Try it
Below is a listing; return it in full, exactly as it appears.

Data in this exercise
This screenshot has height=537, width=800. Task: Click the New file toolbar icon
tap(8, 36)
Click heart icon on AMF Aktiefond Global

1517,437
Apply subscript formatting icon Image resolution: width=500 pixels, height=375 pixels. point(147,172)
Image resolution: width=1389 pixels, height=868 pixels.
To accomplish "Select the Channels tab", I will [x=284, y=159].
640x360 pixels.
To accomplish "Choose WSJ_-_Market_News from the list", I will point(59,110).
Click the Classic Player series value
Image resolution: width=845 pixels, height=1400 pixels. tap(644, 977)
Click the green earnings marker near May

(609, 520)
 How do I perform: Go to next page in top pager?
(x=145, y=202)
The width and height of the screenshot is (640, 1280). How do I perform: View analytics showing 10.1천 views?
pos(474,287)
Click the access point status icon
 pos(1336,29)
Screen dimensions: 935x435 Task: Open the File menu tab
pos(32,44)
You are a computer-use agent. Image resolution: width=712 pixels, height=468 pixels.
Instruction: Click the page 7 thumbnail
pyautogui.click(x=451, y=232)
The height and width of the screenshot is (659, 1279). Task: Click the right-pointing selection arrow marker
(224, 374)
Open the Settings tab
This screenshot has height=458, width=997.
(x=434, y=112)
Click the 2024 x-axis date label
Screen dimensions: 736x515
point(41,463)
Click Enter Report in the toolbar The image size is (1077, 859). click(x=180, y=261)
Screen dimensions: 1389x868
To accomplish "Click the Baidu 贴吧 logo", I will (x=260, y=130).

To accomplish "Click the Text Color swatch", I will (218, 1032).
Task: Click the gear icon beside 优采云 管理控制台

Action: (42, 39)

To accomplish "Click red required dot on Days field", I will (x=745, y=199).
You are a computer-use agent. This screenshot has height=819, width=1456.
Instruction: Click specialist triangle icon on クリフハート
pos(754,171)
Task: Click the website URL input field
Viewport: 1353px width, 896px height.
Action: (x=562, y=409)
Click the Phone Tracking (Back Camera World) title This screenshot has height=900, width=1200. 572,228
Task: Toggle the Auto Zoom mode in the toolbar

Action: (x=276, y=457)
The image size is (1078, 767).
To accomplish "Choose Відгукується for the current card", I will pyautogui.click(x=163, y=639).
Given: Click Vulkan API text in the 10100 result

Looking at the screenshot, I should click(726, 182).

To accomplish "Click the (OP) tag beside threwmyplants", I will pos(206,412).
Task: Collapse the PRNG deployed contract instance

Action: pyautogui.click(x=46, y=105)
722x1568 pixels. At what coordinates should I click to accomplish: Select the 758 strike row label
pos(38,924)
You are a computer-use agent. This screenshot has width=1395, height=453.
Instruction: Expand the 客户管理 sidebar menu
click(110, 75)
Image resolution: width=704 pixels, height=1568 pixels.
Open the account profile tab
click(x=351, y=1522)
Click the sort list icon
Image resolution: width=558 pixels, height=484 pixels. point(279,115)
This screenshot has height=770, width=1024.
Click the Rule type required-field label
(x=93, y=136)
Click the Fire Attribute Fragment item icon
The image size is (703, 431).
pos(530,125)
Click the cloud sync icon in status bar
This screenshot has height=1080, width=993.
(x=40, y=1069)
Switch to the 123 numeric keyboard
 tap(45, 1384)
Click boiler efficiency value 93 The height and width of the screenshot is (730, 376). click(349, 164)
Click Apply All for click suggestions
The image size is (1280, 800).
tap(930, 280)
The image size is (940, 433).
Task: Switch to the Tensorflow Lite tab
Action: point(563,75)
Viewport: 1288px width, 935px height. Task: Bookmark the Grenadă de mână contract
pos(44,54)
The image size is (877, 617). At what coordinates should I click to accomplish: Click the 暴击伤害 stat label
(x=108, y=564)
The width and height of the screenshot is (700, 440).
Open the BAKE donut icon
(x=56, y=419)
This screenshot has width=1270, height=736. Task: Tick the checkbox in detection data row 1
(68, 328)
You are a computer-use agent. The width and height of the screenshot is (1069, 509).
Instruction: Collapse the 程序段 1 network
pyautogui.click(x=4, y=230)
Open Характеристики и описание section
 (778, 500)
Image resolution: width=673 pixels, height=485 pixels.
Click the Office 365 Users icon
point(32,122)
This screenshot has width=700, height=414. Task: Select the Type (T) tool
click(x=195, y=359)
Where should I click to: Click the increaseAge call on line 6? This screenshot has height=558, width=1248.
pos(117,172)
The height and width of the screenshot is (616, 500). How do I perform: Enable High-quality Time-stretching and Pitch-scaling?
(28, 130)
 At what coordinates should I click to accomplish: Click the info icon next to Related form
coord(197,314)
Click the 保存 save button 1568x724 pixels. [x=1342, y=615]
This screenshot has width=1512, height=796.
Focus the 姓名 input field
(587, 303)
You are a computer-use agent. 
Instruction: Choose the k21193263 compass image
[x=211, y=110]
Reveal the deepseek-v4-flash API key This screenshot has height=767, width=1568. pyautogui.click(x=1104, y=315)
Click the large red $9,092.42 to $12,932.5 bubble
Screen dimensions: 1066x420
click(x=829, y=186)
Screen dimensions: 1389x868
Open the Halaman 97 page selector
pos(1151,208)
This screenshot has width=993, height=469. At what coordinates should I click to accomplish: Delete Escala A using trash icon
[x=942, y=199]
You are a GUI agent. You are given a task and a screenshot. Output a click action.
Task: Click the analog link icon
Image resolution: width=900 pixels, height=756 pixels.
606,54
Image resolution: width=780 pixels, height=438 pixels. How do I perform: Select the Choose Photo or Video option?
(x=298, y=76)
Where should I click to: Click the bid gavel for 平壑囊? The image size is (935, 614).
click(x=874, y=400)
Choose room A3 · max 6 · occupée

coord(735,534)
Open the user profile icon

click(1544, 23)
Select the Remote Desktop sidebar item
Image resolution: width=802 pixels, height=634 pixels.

Reply to the exercise
This screenshot has height=537, width=800. Task: Click the New file toolbar icon
tap(8, 36)
Click heart icon on AMF Aktiefond Global

1517,437
Apply subscript formatting icon Image resolution: width=500 pixels, height=375 pixels. point(147,172)
Image resolution: width=1389 pixels, height=868 pixels.
To accomplish "Select the Channels tab", I will [x=284, y=159].
640x360 pixels.
To accomplish "Choose WSJ_-_Market_News from the list", I will point(59,110).
Click the Classic Player series value
Image resolution: width=845 pixels, height=1400 pixels. tap(644, 977)
Click the green earnings marker near May

(609, 520)
 How do I perform: Go to next page in top pager?
(x=145, y=202)
The width and height of the screenshot is (640, 1280). How do I perform: View analytics showing 10.1천 views?
pos(474,287)
Click the access point status icon
 pos(1336,29)
Screen dimensions: 935x435 Task: Open the File menu tab
pos(32,44)
You are a computer-use agent. Image resolution: width=712 pixels, height=468 pixels.
Instruction: Click the page 7 thumbnail
pyautogui.click(x=451, y=232)
The height and width of the screenshot is (659, 1279). Task: Click the right-pointing selection arrow marker
(224, 374)
Open the Settings tab
This screenshot has height=458, width=997.
(x=434, y=112)
Click the 2024 x-axis date label
Screen dimensions: 736x515
point(41,463)
Click Enter Report in the toolbar The image size is (1077, 859). click(x=180, y=261)
Screen dimensions: 1389x868
To accomplish "Click the Baidu 贴吧 logo", I will (x=260, y=130).

To accomplish "Click the Text Color swatch", I will (218, 1032).
Task: Click the gear icon beside 优采云 管理控制台

Action: (42, 39)

To accomplish "Click red required dot on Days field", I will (x=745, y=199).
You are a computer-use agent. This screenshot has height=819, width=1456.
Instruction: Click specialist triangle icon on クリフハート
pos(754,171)
Task: Click the website URL input field
Viewport: 1353px width, 896px height.
Action: (x=562, y=409)
Click the Phone Tracking (Back Camera World) title This screenshot has height=900, width=1200. 572,228
Task: Toggle the Auto Zoom mode in the toolbar

Action: (x=276, y=457)
The image size is (1078, 767).
To accomplish "Choose Відгукується for the current card", I will pyautogui.click(x=163, y=639).
Given: Click Vulkan API text in the 10100 result

Looking at the screenshot, I should click(726, 182).

To accomplish "Click the (OP) tag beside threwmyplants", I will pos(206,412).
Task: Collapse the PRNG deployed contract instance

Action: pyautogui.click(x=46, y=105)
722x1568 pixels. At what coordinates should I click to accomplish: Select the 758 strike row label
pos(38,924)
You are a computer-use agent. This screenshot has width=1395, height=453.
Instruction: Expand the 客户管理 sidebar menu
click(110, 75)
Image resolution: width=704 pixels, height=1568 pixels.
Open the account profile tab
click(x=351, y=1522)
Click the sort list icon
Image resolution: width=558 pixels, height=484 pixels. point(279,115)
This screenshot has height=770, width=1024.
Click the Rule type required-field label
(x=93, y=136)
Click the Fire Attribute Fragment item icon
The image size is (703, 431).
pos(530,125)
Click the cloud sync icon in status bar
This screenshot has height=1080, width=993.
(x=40, y=1069)
Switch to the 123 numeric keyboard
 tap(45, 1384)
Click boiler efficiency value 93 The height and width of the screenshot is (730, 376). click(349, 164)
Click Apply All for click suggestions
The image size is (1280, 800).
tap(930, 280)
The image size is (940, 433).
Task: Switch to the Tensorflow Lite tab
Action: point(563,75)
Viewport: 1288px width, 935px height. Task: Bookmark the Grenadă de mână contract
pos(44,54)
The image size is (877, 617). At what coordinates should I click to accomplish: Click the 暴击伤害 stat label
(x=108, y=564)
The width and height of the screenshot is (700, 440).
Open the BAKE donut icon
(x=56, y=419)
This screenshot has width=1270, height=736. Task: Tick the checkbox in detection data row 1
(68, 328)
You are a computer-use agent. The width and height of the screenshot is (1069, 509).
Instruction: Collapse the 程序段 1 network
pyautogui.click(x=4, y=230)
Open Характеристики и описание section
 (778, 500)
Image resolution: width=673 pixels, height=485 pixels.
Click the Office 365 Users icon
point(32,122)
This screenshot has width=700, height=414. Task: Select the Type (T) tool
click(x=195, y=359)
Where should I click to: Click the increaseAge call on line 6? This screenshot has height=558, width=1248.
pos(117,172)
The height and width of the screenshot is (616, 500). How do I perform: Enable High-quality Time-stretching and Pitch-scaling?
(28, 130)
 At what coordinates should I click to accomplish: Click the info icon next to Related form
coord(197,314)
Click the 保存 save button 1568x724 pixels. [x=1342, y=615]
This screenshot has width=1512, height=796.
Focus the 姓名 input field
(587, 303)
You are a computer-use agent. 
Instruction: Choose the k21193263 compass image
[x=211, y=110]
Reveal the deepseek-v4-flash API key This screenshot has height=767, width=1568. pyautogui.click(x=1104, y=315)
Click the large red $9,092.42 to $12,932.5 bubble
Screen dimensions: 1066x420
click(x=829, y=186)
Screen dimensions: 1389x868
Open the Halaman 97 page selector
pos(1151,208)
This screenshot has width=993, height=469. At what coordinates should I click to accomplish: Delete Escala A using trash icon
[x=942, y=199]
You are a GUI agent. You are given a task and a screenshot. Output a click action.
Task: Click the analog link icon
Image resolution: width=900 pixels, height=756 pixels.
606,54
Image resolution: width=780 pixels, height=438 pixels. How do I perform: Select the Choose Photo or Video option?
(x=298, y=76)
Where should I click to: Click the bid gavel for 平壑囊? The image size is (935, 614).
click(x=874, y=400)
Choose room A3 · max 6 · occupée

coord(735,534)
Open the user profile icon

click(1544, 23)
Select the Remote Desktop sidebar item
Image resolution: width=802 pixels, height=634 pixels.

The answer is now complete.